А потом мои, легкие еще, ноги носили меня по городу – и в магазин, и в церковь, где шло отпевание: умер еще один, мало знакомый, правда, но свой, русский, человек, оставил жену и двух малолетних детей. И цветы я покупала, - синие подснежники, и большой деревянный пароход с трюмом, чтобы перевозить оловянных солдатиков, и к фотографу спешила, и опять, опять по знакомой улице шла в отель. Надо мне написать еще и о том, что наступил час, когда по стуку колес быстро мчавшегося поезда, по мерному подрагиванию коричневой занавески на окне купе, по шелесту газет, которые перелистывались двумя толстыми чужими мужичками на противоположном диване, я узнала, что разлука близка и неотвратима. За окном проплывали бледно-зеленые луга, черные пашни, перелески, серые кустарники, низкое, местами беловатое, с ртутно-серебристыми просветами небо.
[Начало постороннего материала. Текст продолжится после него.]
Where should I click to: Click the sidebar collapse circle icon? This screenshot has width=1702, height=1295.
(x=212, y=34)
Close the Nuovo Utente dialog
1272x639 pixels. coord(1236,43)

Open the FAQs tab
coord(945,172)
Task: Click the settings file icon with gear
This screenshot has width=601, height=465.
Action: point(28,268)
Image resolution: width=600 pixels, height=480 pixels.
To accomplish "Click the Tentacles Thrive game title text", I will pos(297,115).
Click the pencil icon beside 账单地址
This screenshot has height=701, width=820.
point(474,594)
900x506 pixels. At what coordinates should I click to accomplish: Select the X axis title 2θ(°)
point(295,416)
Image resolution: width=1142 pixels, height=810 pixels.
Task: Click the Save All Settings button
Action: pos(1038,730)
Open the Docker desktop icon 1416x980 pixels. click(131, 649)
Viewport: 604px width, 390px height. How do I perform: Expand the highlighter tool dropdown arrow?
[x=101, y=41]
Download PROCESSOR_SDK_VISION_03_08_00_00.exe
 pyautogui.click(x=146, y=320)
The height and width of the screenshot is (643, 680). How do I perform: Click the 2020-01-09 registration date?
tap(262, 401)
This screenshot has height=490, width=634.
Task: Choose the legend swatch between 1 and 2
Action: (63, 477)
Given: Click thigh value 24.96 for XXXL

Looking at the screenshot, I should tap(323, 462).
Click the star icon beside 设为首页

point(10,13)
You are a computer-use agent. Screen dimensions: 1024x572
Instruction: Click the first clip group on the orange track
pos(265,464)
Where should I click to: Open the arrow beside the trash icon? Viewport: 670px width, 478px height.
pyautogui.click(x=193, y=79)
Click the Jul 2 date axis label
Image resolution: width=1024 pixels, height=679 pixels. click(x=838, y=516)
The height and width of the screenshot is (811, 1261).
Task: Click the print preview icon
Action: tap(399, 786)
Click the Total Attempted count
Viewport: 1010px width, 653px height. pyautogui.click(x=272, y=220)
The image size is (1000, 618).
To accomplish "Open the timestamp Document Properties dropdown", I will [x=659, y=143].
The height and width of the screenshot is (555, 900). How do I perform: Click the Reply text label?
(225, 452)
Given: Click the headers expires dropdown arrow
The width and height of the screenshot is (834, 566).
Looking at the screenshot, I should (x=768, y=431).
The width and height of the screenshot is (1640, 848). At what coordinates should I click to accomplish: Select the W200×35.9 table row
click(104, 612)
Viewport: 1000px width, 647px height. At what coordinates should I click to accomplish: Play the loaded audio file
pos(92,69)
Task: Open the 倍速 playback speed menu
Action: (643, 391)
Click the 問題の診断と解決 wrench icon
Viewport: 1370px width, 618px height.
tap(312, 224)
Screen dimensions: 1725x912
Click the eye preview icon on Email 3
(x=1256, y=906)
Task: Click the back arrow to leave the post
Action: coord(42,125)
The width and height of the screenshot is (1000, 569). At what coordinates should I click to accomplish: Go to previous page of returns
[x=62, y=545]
Я помню блестящую медную палку перед окном, в коридоре вагона, на которую опирались мы оба, глядя на все густевшую над горизонтом сизую тучу, предвещавшую не весенний, веселый ливень, но серый, холодный, как осенью, дождь. У меня были сухи глаза и чуть-чуть горели уши, - я дотронулась ледяными пальцами до мочки правого уха и поправила длинную филигранную серьгу, извивавшуюся за высокий пушистый мех моего воротника.
В коридоре вагона были еще другие пассажиры. Помню одно молодое, женское, равнодушно-любопытное лицо с небольшими темными глазами, с цветным дорожным платочком на маленькой головке, и то, как эта женщина, высоко положив руку в светло-песочной перчатке на косяк двери соседнего купе и легонько покачиваясь, спокойно поглядывала на меня, уже готовую к выходу, к пересадке. Ей, по-видимому, предстояло ехать еще далеко, и долго можно было не заменять цветного платочка маленькой яркой шляпой, не подправлять lip stick’ом[1] этих вишневых, гладких, как на плакате, губ. А за окном уже мелькали строения, а поезд уже замедлял свой ход, и колеса постукивали на стрелках...
Вот, я должна подробно написать обо всем этом и еще о другом, о многом. Иначе как же, как же узнает он о печали моей, о тоске моей – невыразимой?